*** Records for this exercise ***

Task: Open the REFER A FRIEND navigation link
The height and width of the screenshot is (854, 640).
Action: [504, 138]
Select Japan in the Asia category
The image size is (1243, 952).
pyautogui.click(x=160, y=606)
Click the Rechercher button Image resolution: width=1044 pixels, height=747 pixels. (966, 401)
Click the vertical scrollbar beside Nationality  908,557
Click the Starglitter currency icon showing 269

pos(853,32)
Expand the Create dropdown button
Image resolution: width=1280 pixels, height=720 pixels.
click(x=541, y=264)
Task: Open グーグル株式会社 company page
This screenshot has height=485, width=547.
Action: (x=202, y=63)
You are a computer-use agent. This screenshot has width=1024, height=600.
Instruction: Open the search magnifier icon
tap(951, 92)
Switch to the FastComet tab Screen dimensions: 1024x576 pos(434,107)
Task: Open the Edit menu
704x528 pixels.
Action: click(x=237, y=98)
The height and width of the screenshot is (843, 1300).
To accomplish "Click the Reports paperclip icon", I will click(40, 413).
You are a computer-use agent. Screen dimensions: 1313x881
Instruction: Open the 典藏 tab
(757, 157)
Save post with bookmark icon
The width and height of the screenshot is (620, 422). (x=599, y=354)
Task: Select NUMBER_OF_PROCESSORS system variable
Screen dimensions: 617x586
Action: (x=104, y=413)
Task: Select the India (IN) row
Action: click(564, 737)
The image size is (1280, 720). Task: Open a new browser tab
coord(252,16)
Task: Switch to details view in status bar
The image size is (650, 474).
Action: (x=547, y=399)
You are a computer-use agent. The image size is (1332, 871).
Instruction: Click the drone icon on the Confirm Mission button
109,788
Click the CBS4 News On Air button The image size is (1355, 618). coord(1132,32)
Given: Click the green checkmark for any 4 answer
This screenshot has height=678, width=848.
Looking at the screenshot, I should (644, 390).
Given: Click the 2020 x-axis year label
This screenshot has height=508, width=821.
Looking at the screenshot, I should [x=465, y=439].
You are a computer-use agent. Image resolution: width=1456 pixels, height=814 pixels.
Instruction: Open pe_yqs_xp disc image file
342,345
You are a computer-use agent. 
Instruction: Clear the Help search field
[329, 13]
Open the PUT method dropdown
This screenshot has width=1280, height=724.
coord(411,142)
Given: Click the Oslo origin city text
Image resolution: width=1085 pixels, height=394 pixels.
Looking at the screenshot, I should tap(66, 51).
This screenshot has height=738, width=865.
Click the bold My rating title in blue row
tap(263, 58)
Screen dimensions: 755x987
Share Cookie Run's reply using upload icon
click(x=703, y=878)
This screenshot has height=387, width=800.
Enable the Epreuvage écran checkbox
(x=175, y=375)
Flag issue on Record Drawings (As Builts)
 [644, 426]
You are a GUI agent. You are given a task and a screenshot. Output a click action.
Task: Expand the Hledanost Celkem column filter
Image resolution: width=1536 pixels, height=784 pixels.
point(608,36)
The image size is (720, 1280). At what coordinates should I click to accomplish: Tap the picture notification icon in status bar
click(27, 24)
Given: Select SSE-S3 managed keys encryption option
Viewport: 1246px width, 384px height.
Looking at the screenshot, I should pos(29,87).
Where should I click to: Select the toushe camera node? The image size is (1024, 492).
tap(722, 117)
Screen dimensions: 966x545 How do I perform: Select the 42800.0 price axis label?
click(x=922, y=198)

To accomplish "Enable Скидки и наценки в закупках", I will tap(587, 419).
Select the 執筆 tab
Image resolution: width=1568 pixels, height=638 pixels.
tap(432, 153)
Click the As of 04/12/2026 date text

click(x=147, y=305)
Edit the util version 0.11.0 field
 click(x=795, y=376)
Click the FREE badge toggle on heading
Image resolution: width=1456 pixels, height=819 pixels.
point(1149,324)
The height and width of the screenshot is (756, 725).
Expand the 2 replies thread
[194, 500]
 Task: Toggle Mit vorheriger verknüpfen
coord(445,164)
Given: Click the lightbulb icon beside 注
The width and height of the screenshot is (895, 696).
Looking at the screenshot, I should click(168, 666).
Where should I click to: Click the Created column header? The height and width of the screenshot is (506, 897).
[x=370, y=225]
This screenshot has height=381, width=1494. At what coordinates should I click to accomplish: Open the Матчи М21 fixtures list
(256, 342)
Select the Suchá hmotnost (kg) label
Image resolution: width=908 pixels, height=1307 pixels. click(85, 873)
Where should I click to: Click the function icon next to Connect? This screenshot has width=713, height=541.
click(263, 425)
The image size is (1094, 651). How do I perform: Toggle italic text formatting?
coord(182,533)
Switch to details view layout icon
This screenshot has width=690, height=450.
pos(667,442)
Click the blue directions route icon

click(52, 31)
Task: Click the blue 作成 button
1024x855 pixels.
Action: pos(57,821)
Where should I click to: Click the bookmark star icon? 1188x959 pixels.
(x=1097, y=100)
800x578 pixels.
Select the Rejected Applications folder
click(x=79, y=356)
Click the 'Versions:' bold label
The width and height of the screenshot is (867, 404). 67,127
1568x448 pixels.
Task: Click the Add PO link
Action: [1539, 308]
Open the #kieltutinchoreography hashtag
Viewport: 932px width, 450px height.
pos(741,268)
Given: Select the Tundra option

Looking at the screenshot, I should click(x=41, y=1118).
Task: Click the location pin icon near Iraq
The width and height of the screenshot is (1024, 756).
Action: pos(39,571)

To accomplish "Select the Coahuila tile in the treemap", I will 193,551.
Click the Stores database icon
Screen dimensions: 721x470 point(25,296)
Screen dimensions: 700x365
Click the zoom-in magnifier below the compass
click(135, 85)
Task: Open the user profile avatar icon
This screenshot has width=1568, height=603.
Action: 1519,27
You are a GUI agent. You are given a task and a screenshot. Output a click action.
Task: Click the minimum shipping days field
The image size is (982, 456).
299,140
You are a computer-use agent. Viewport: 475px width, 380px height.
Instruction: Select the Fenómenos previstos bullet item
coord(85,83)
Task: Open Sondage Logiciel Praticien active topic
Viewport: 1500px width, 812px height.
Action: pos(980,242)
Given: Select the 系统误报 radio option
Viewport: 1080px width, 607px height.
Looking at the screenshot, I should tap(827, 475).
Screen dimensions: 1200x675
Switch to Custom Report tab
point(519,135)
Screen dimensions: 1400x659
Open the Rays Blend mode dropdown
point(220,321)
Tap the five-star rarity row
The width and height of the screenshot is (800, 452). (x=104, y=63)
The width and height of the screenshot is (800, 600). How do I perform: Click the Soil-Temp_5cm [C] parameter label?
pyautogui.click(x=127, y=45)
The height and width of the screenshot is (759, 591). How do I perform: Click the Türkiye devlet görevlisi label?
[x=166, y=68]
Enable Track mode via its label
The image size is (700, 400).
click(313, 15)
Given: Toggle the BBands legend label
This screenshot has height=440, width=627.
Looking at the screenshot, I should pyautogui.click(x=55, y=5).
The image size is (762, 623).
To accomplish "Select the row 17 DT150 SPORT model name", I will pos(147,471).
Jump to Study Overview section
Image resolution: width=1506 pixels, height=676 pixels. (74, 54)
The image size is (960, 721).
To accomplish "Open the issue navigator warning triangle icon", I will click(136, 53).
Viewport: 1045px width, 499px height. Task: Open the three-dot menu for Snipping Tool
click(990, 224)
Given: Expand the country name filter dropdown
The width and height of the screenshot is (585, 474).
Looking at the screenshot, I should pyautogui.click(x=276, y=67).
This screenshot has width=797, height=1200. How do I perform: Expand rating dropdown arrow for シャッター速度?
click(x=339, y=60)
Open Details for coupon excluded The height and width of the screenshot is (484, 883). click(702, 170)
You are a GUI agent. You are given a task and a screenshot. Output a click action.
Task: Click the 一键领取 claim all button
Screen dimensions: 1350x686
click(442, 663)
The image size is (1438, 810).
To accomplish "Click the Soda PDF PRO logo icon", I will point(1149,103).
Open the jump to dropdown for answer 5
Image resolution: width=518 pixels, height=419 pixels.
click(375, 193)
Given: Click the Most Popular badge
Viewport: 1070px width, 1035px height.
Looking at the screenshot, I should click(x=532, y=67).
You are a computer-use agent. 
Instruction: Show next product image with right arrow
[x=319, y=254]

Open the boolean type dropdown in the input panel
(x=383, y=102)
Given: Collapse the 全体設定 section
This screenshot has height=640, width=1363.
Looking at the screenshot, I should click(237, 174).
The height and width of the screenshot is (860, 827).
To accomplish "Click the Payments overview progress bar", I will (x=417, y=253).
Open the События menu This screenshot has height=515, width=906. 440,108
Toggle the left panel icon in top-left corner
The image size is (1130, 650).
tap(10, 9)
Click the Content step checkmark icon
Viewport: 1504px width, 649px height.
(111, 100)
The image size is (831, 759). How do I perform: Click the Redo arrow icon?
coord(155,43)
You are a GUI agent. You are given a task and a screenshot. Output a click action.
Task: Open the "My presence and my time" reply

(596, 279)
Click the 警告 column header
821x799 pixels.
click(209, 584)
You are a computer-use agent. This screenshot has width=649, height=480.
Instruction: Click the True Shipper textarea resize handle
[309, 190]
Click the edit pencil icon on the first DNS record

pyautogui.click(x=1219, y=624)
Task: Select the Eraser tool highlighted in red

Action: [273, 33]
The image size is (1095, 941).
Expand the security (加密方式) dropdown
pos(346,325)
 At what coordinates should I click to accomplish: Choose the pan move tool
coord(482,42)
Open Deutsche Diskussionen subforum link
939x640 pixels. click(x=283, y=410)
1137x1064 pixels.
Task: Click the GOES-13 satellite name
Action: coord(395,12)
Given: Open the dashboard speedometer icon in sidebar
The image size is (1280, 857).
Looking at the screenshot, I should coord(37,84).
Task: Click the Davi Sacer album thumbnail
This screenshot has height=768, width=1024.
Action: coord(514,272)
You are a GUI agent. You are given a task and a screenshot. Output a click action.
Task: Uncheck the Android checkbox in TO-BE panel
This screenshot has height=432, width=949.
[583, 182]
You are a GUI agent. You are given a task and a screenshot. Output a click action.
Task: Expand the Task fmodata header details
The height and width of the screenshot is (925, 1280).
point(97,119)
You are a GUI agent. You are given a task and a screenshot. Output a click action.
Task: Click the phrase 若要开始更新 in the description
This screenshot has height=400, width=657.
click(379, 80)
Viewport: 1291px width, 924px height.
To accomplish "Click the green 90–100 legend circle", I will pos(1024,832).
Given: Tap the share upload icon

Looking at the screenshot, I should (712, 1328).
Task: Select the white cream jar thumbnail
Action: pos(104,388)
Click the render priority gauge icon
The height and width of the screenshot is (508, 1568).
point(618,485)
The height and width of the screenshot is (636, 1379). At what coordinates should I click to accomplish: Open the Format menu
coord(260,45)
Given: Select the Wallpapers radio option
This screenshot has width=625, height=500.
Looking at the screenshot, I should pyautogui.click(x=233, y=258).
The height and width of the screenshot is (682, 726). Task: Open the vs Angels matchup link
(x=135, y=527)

*** End of Records for this exercise ***

- Goal of the exercise:
Go through the listing, find each line with the word "computer", and copy it.

- Answer for this exercise:
You are a computer-use agent. This screenshot has width=1024, height=600.
You are a computer-use agent. Screen dimensions: 1313x881
You are a computer-use agent. The image size is (1332, 871).
You are a computer-use agent. Image resolution: width=1456 pixels, height=814 pixels.
You are a computer-use agent. 
You are a computer-use agent. Viewport: 475px width, 380px height.
You are a computer-use agent. 
You are a computer-use agent. This screenshot has width=649, height=480.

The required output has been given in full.